PAGE TEXT >>
Using OPTION(RECOMPILE) on the particular query will cause only that query
to be recompiled instead of all queries in the function.

HTH,

Plamen Ratchev
http://www.SQLStudio.com

Re: SQL Server 2005: functions become slow after a while

am 17.04.2008 20:48:39 von Joe Celko

Look at the WITH RECOMPILE option for stored procedures. In T-SQL,
the first time a procedure is compiled, it looks at the parameters and
assumes that they are gospel; it optimizes for those values. DB2 and
other SQL products you might have worked with can store many different
execution plans and the pick the best one for each call to the
procedure.

Another piece of advice is to avoid user defined functions
altogether. This is proprietary syntax, a return to procedural
coding, and you can get the same things with pure SQL most of the
time.

Re: SQL Server 2005: functions become slow after a while

am 18.04.2008 04:08:42 von Tom van Stiphout

On Thu, 17 Apr 2008 07:38:16 -0700 (PDT), René
wrote:

You left out that gem. In one hour you go from msecs to dozens of
seconds? That's just wrong.
Look at an execution plan when it's fast, and another one when it's
slow.

SOURCE DATA >>
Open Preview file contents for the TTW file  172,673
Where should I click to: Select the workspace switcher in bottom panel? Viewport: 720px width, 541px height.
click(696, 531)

PROBLEM STATEMENT >> Output the SQL Server discussion text verbatim, starting with "am 18.04.2008 04:08:42" and going on through "That's just wrong.".

FINISHED EXERCISE >>
am 18.04.2008 04:08:42 von Tom van Stiphout

On Thu, 17 Apr 2008 07:38:16 -0700 (PDT), René
wrote:

You left out that gem. In one hour you go from msecs to dozens of
seconds? That's just wrong.